8859-1 MySQL encoding doesn't need to be changed at the moment, moreover, it's recommended to run UTF-8 databases in MySQL ⇐ 5 as 8859-1 (e.g. MediaWiki is running this way).
If Mantis administrator hasn't changed the db default encoding, we (probably) have nothing to do here.
In case he did the custom db setup, we have to warn him to export Mantis database to text file manually, convert this file to utf-8 then re-create database with utf-8 encoding. This should be rather rare case - did anybody here really change the system-wide DB encoding ever?

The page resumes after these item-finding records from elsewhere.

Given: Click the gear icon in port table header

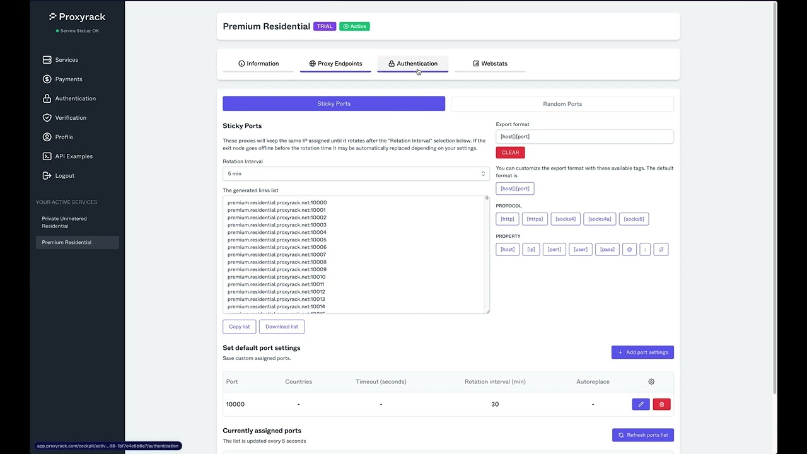Looking at the screenshot, I should 651,381.
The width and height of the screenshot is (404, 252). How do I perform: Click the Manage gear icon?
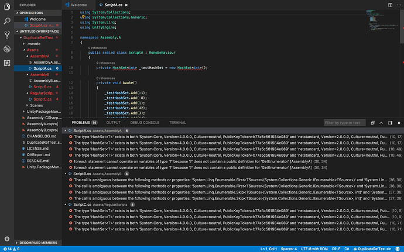6,239
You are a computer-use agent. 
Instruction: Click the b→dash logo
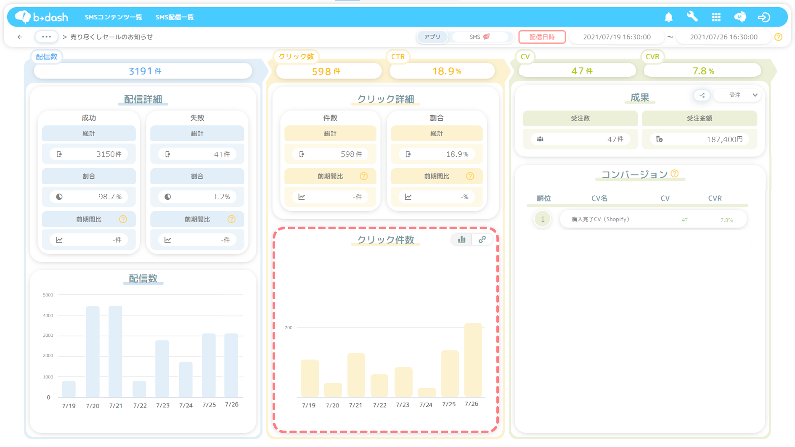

Ultimate solution: unknown Medium solution: warn to convert manually Minimal solution: ignore (as such an admin probably knows what to do)
Web resources
Since this procedure still needs to be refined, we wish to collect here links to other pages with informations and howtos. Feel free to add your own or comment about the results if you use one of them to perform the upgrade:
- http://www.phpwact.org/php/i18n/charsets - Really useful document on the issue
- Convert a db to UTF8 after upgrading to MySQL 4.1 - 4 steps procedure
- Turning MySQL data in latin1 to utf-8 - very detailed howto complete with troubleshooting steps
Enable CJK Text Entering
additional notes by tomyjwu
Introduction
This hack and experience is done in ubuntu 8.04 with
- mantis 1.1.2+dfsg-8~hardy1
- mysql 5.0.51a-3ubuntu5.4
The goal is to enable CJK text input on mantis bug descriptions and notes. Two issues must be resolved:
- Mantis database must store descriptions in utf8 by default
- Mantis communicates with mySQL using utf8 way, according to the book by herongyang
Please check the Web resources section for the book URL.
Enable utf8 communications
- Edit the config file /etc/mysql/my.cnf
- add to both server and client section the default encoding
[client] default-character-set=utf8 [mysqld] default-character-set=utf8
- check setting in mysql command line (mysql -u root -p)

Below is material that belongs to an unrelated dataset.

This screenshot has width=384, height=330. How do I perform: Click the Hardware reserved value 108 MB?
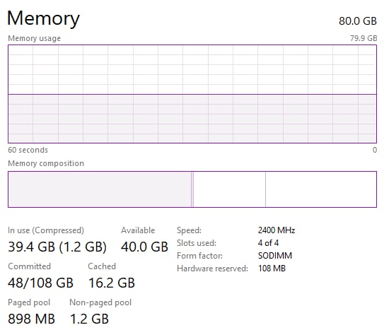272,269
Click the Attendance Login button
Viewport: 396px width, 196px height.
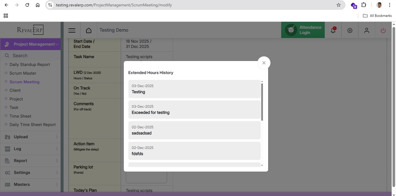click(303, 30)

SHOW VARIABLES LIKE 'character_set_%';
Upgrade the mantis database
- Upgrade 3 levels according to the book by herongyang about mySQL and php.

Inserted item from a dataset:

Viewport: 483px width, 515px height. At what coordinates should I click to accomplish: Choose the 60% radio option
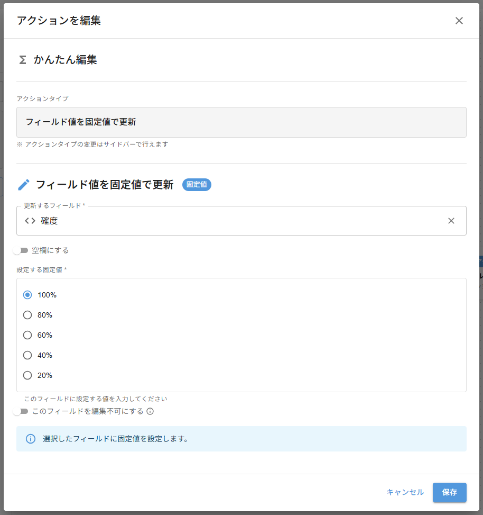click(27, 335)
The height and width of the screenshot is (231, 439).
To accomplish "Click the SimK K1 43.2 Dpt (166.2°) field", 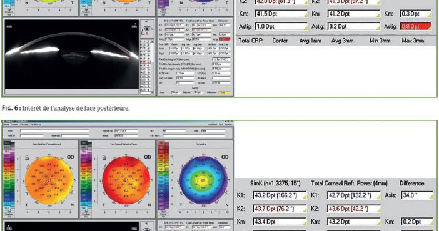I will click(280, 195).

- Manage mantis database by issuing following commands in mysql command line
mysql -u root -p mantis
- database level
- altering commands
alter database mantis character set utf8;
- verify by
SHOW CREATE DATABASE mantis;
- table and column level on mantis_bug_text_table and mantis_bugnote_text_table
- altering commands
alter table mantis_bug_text_table default character set utf8; alter table mantis_bug_text_table convert to character set utf8; alter table mantis_bugnote_text_table default character set utf8; alter table mantis_bugnote_text_table convert to character set utf8;
- verify by
SHOW CREATE TABLE mantis_bug_text_table; SHOW CREATE TABLE mantis_bugnote_text_table;
Results
Now you could add a new bug entry in the mantis using web interface and preserve the entered CJK text in utf8 format. Resulted entries are displayed correctly in web browser. Tested with Firefox browser.